Lithium can now be obtained from supervolcanoes, according to research conducted at Stanford University in the US.
As per the research findings, it is claimed that sediments preserved within ancient supervolcanoes could comprise large lithium-rich clay deposits.
Most of the lithium is used to make lithium-ion batteries that power electrical cars and electronic devices and comes from brine deposits in Australia and Chile.
Stanford School of Earth, Energy and Environmental Sciences geological sciences professor and study co-author Gail Mahood said: “It’s important to identify lithium resources in the US so that our supply does not rely on single companies or countries in a way that makes us subject to economic or political manipulation.”

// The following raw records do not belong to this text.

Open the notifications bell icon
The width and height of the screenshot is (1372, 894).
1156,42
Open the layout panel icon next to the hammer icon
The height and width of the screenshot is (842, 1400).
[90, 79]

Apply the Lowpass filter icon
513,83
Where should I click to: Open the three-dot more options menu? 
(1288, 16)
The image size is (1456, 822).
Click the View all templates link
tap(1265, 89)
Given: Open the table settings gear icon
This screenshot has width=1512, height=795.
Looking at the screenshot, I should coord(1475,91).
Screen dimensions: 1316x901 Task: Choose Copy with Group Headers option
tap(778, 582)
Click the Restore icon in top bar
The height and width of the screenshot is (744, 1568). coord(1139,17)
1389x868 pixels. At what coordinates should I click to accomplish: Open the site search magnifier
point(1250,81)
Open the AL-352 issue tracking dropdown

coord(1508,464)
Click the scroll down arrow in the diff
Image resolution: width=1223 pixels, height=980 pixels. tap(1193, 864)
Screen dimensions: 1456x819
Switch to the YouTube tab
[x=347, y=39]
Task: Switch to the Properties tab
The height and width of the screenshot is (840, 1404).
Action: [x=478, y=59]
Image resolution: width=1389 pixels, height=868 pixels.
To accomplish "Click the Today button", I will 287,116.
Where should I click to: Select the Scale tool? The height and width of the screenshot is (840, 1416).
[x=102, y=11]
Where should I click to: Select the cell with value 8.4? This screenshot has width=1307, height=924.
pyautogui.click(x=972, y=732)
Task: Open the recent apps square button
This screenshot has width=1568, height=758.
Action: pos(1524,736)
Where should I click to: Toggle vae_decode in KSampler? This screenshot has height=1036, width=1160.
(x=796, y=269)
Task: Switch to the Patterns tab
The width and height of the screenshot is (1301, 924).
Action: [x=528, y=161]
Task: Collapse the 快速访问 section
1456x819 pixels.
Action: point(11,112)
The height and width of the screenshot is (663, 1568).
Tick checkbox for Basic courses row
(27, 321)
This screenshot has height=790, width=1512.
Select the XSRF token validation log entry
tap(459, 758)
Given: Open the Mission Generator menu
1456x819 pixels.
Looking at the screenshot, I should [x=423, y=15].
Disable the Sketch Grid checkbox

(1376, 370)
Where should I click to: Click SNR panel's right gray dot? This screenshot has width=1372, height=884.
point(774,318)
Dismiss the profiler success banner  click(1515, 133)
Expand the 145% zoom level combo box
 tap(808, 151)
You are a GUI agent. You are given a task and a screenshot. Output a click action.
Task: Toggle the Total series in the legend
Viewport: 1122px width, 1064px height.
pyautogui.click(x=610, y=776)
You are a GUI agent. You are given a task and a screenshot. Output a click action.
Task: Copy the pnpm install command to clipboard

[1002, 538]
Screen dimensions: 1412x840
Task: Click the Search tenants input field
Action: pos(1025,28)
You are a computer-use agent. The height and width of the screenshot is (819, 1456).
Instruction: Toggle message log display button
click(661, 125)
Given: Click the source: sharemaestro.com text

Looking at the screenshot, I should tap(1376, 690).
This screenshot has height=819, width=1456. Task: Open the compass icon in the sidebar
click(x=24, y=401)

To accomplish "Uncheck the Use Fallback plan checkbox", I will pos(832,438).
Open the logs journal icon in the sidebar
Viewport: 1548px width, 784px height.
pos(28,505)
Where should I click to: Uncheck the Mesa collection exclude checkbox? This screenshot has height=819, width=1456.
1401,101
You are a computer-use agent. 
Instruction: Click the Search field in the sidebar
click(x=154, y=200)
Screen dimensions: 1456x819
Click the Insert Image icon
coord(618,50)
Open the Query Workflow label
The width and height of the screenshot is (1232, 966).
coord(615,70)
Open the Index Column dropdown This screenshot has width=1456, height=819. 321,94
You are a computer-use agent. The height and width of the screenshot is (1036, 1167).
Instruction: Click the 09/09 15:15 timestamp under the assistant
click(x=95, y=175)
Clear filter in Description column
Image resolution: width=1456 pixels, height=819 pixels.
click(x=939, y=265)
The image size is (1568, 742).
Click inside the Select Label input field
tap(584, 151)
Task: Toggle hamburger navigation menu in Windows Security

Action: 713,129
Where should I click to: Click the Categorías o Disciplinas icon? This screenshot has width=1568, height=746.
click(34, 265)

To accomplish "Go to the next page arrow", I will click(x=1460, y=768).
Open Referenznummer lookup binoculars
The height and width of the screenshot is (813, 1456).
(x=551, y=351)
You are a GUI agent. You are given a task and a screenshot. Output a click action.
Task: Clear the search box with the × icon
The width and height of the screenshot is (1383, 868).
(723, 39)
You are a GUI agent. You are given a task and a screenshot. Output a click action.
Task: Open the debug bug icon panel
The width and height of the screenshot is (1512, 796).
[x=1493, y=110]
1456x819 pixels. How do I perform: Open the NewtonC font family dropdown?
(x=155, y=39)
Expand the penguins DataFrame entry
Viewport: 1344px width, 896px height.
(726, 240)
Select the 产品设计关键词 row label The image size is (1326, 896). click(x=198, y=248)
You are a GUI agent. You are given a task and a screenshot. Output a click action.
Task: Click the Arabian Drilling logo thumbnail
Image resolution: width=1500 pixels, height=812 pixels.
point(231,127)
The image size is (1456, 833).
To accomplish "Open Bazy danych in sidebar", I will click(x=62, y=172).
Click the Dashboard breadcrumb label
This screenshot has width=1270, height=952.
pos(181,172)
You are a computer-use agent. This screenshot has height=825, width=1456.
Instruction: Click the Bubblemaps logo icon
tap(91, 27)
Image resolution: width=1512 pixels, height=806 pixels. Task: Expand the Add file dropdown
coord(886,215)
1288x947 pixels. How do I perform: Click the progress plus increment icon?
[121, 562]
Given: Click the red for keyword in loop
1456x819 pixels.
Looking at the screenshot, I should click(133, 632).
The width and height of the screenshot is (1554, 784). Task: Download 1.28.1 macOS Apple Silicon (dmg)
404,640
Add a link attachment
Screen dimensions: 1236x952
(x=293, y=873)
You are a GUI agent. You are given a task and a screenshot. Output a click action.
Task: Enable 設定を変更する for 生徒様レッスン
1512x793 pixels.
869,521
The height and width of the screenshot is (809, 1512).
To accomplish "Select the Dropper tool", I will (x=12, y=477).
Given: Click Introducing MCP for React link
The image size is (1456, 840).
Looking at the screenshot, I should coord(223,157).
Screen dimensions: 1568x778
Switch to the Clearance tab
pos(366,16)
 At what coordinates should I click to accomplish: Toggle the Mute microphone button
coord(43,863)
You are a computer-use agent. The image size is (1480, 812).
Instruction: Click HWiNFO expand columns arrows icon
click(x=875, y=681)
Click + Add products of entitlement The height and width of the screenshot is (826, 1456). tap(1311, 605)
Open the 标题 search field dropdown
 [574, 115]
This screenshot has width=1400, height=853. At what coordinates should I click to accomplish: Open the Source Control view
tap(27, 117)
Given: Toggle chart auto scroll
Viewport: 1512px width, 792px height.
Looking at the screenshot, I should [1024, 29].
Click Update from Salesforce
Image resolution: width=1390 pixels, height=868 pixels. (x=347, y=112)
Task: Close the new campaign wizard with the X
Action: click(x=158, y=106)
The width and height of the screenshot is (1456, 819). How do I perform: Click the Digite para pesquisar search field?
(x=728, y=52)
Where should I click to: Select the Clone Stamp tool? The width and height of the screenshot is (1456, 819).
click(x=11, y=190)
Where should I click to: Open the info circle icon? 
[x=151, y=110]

The development comes at a time when different sections are calling for a reduction of carbon footprint by switching from conventional diesel and petrol cars to electric and hybrid cars.
Swedish vehicle manufacturer Volvo Cars recently declared that it will only produce hybrids or battery-powered vehicles starting from 2019.
As part of the study, scientists examined samples from supervolcanoes located in Nevada, Oregon and other locations of the US, as well as Mexico.
In order to discover the silvery-white metal, researchers analysed tiny bits of magma trapped in crystals within the magma chamber.
Mahood added: “If you have a lot of magma erupting, it doesn’t have to have as much lithium in it to produce something that is worthy of economic interest as we previously thought.
“You don’t need extraordinarily high concentrations of lithium in the magma to form lithium deposits and reserves.”